Evaluation of B6 nutritional status has become a controversial topic in recent years. Some of this controversy is discussed in Clin. Corr. 28.6. It has usually been assumed that the average American diet is adequate in B6 and it is not routinely added to flour and other fortified foods. However, recent nutritional surveys have cast doubt on this assumption.
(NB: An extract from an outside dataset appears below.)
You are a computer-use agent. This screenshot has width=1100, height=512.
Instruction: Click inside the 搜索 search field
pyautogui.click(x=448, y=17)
A significant fraction of the survey population was found to consume less than two­thirds of the RDA for B6.
Pantothenic Acid and Biotin Are Also Energy­Releasing Vitamins
Pantothenic acid is a component of coenzyme A (CoA) and the phosphopantetheine moiety of fatty acid synthase and thus is required for the metabolism of all fat, protein, and carbohydrate via the citric acid cycle. More than 70 enzymes have been described to date that utilize CoA or its derivatives. In view of the importance of these reactions, one would expect pantothenic acid deficiencies to be a serious concern in humans. This does not appear to be the case for two reasons: (1) pantothenic acid is very widespread in natural foods, probably reflecting its widespread metabolic role, and (2) most symptoms of pantothenic acid deficiency are vague and mimic those of other B vitamin deficiencies.
Biotin is the prosthetic group for a number of carboxylation reactions, the most notable being pyruvate carboxylase (needed for synthesis of oxaloacetate for gluconeogenesis and replenishment of the citric acid cycle), acetyl­CoA carboxylase (fatty acid biosynthesis), and propionyl­CoA carboxylase (methione, leucine, and valine metabolism). Biotin is found in peanuts, chocolate, and eggs and is synthesized by intestinal bacteria.